A thread I explored for a while: could you build a genuinely good distributed data processing system on top of FaaS primitives — Lambda or equivalent — to get massive parallelism without cluster overhead?
PyWren
project
The clearest early implementation of the idea: scale out embarrassingly-parallel Python workloads via Lambda. The motivating question from the paper — "Why is there no cloud button?" — still feels unanswered. A student should be able to push a button and have their existing optimized single-machine code run in the cloud. We still don't really have that.
Serverless Data Analytics with Flint
paper
A Spark execution engine on top of Lambda, plugging in via the SchedulerBackend interface — so you get the same Spark API. Uses SQS for shuffles and intermediate results, which is the hard part of serverless map-reduce architectures.

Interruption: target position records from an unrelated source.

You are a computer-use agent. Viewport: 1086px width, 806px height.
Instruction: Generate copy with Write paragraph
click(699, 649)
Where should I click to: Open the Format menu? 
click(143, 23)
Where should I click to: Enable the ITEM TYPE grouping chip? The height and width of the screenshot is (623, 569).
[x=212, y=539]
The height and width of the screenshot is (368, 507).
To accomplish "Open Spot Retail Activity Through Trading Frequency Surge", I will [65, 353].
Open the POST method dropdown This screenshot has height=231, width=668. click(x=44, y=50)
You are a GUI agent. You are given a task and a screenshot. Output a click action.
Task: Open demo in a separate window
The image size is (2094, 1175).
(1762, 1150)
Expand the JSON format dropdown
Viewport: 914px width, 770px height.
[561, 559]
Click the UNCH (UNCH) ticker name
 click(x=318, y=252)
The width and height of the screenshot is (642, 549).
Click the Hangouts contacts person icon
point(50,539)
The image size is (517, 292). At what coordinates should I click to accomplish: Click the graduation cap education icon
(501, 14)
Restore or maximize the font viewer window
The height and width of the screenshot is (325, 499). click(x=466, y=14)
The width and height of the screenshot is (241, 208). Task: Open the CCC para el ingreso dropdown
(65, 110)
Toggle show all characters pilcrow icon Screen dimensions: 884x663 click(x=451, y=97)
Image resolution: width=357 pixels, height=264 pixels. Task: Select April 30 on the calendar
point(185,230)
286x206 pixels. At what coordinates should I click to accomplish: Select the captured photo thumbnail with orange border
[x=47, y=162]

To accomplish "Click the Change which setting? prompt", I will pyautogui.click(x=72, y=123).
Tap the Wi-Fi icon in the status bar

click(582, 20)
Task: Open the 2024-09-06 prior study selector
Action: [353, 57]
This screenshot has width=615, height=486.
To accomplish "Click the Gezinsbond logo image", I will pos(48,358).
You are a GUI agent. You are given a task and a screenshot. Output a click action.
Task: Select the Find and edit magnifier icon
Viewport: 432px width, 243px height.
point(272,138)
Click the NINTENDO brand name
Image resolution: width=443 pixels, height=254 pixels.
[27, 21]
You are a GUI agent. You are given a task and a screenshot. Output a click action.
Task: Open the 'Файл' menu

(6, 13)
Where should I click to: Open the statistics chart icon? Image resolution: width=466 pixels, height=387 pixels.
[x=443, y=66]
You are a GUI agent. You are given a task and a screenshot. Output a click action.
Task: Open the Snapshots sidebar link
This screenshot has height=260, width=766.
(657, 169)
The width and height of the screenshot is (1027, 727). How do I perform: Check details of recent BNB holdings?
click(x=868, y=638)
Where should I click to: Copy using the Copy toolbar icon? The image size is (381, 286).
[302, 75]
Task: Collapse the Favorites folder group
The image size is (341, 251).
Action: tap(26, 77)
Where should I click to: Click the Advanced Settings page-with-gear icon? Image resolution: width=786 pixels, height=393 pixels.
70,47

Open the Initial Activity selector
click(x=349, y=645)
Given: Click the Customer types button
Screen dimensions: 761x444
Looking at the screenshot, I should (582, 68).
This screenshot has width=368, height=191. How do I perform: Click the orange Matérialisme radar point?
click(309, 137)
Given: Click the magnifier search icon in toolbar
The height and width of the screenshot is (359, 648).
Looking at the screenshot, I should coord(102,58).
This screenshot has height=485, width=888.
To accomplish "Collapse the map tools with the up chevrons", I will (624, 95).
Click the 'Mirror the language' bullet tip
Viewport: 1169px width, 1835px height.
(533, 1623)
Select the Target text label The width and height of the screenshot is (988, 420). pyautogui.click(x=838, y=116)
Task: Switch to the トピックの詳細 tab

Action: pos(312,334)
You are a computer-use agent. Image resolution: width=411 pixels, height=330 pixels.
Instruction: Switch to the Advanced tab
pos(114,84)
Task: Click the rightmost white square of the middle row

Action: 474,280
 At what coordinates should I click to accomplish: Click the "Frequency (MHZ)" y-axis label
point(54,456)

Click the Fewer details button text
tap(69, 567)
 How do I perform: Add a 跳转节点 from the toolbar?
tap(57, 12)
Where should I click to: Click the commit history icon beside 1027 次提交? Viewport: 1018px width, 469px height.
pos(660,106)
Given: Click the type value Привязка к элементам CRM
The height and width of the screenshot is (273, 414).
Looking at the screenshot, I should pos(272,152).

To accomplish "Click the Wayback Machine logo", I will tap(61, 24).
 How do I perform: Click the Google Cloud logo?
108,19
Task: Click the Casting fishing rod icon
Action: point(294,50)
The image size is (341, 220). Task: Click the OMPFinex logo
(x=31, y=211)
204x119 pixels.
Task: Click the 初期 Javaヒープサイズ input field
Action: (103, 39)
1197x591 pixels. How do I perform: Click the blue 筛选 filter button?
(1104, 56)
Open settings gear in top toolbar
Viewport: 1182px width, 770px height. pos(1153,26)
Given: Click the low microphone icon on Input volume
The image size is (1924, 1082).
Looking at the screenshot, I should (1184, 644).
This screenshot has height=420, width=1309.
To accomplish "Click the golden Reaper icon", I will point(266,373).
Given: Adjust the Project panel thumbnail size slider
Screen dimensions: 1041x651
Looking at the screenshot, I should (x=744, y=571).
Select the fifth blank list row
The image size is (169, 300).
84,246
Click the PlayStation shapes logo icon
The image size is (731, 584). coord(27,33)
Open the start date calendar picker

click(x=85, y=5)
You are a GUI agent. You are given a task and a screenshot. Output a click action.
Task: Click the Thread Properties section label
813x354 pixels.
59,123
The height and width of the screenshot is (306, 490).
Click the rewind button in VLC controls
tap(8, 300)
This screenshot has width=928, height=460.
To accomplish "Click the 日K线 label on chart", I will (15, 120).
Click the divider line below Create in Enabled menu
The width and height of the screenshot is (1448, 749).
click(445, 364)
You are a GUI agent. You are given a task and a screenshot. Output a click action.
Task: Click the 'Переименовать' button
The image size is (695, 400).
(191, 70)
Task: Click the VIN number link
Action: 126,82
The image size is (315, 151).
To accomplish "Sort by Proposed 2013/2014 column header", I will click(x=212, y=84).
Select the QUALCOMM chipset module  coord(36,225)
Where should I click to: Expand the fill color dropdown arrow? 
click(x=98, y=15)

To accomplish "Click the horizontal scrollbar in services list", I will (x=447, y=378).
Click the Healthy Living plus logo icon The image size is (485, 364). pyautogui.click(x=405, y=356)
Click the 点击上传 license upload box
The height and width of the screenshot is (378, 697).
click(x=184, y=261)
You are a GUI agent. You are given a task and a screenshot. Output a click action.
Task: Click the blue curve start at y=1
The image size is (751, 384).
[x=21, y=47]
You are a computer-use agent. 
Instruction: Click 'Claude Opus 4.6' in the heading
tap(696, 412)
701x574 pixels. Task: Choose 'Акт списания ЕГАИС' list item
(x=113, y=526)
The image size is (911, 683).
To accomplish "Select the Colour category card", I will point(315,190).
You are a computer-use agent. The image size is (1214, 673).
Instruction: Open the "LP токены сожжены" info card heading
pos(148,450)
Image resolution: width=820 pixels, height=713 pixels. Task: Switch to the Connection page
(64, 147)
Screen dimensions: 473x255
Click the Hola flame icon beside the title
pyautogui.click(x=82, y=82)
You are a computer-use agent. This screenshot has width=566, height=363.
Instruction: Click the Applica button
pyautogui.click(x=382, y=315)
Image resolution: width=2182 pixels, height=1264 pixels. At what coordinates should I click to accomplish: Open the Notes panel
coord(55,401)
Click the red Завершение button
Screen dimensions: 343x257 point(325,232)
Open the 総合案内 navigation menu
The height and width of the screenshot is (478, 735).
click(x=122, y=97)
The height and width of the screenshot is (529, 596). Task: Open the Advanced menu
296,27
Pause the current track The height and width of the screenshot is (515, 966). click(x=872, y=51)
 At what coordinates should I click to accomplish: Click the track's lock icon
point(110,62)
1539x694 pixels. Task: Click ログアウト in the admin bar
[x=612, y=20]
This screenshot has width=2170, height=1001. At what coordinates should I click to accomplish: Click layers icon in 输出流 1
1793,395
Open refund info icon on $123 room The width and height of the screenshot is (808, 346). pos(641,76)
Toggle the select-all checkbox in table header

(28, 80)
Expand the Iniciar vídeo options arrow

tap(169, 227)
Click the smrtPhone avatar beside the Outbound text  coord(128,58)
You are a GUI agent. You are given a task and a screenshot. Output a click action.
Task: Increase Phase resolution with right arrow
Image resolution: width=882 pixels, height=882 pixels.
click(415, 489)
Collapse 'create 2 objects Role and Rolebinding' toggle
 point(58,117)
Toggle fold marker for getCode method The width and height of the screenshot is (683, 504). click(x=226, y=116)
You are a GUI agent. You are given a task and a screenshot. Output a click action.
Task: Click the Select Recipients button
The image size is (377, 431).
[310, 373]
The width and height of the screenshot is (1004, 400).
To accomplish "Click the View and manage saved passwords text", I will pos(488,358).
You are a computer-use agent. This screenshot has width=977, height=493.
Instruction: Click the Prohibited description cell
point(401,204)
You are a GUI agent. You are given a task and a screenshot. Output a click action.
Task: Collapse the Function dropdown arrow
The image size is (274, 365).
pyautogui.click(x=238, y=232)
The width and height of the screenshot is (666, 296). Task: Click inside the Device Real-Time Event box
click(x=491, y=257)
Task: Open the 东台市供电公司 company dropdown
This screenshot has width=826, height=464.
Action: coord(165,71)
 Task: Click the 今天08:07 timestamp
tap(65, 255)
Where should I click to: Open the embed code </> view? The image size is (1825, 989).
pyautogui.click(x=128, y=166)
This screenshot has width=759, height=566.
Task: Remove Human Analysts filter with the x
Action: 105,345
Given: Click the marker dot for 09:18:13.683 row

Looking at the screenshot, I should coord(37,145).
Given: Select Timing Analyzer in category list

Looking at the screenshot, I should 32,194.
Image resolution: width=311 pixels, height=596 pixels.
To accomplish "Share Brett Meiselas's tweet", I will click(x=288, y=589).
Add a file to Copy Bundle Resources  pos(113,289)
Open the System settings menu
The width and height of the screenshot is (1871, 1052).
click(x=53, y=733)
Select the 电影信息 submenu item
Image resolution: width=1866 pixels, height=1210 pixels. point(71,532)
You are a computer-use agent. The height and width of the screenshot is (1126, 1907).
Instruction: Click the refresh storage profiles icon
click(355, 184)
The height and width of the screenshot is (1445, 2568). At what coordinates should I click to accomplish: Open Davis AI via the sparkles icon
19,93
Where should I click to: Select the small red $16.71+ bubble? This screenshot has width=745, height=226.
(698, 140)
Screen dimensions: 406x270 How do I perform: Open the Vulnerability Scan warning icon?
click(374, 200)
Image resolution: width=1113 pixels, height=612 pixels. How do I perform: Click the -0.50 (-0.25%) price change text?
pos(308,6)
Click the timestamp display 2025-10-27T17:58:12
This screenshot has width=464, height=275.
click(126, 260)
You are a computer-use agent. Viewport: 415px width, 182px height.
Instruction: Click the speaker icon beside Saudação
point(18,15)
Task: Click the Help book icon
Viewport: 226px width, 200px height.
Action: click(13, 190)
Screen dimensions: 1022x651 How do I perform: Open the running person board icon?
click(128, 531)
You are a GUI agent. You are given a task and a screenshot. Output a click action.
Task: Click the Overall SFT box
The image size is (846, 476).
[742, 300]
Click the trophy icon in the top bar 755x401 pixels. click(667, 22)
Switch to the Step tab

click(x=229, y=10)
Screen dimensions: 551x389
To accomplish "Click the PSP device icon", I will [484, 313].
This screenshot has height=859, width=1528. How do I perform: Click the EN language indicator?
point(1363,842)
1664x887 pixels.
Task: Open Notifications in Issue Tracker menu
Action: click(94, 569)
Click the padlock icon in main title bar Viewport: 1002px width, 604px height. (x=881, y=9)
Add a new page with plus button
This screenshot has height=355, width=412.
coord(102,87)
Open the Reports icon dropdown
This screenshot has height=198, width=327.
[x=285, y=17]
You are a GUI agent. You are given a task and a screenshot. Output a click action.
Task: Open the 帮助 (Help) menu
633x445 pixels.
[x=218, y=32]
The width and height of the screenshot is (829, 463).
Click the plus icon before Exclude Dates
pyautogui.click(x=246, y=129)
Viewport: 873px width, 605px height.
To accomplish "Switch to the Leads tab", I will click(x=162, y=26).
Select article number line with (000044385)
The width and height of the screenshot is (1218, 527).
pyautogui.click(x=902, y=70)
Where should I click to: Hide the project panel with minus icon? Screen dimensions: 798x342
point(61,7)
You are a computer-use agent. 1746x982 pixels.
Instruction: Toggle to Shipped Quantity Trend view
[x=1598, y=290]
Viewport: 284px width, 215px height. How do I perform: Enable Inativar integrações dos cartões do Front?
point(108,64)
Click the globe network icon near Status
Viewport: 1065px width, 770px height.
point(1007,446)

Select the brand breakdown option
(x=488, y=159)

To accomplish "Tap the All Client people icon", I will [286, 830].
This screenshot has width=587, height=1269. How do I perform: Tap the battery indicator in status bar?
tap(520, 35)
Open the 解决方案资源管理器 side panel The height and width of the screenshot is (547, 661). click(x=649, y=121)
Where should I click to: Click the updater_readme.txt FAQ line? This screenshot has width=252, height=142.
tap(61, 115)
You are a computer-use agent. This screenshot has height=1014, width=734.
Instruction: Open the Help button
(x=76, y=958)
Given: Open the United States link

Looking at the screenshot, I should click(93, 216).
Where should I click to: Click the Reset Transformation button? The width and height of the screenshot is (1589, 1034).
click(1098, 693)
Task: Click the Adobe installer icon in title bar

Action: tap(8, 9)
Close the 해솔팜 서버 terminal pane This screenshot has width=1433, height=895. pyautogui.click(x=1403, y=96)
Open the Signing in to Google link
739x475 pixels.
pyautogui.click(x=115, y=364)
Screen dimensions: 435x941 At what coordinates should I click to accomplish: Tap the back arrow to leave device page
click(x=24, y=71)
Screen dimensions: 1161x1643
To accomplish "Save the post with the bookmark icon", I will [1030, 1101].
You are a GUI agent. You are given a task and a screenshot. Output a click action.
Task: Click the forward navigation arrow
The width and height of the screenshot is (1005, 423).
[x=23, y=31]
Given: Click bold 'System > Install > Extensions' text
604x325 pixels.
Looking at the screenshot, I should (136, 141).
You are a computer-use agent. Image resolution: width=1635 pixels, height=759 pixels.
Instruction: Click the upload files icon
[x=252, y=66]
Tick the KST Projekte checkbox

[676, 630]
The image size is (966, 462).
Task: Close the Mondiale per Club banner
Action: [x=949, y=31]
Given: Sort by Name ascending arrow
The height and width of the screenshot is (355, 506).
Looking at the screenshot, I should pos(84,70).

Corral: A Serverless MapReduce Framework
blog post · Go · open source
A serverless MapReduce framework written in Go. Does well on filtering and aggregation; falls flat on joins, for the same fundamental reason as all serverless shuffle problems — no efficient intermediate store. The difficulty with joins has the same root as the difficulty with shuffles, which other attempts (Flint, etc.) remediate through SQS or Elasticache.
Serverless Computing: One Step Forward, Two Steps Back
CIDR 2019 · Hellerstein et al. · paper
A principled critique of the serverless-for-data-processing approach. The main problems: (1) no data locality — you ship data to code, not code to data; (2) lambdas aren't network-addressable and can't communicate directly, forcing all coordination through a secondary service; (3) no control over hardware, so no GPU or SIMD acceleration. Worth reading alongside the above.
One objection to these objections -- which the authors do note in the paper -- is that designing around these constraints and limitations could inspire more innovative techniques; e.g. the lack (or exorbitant cost) of communication between Lambdas or ordering of their execution incentivizes [https://disorderlylabs.github.io/](disorderly programming), high-level declarative languages, etc.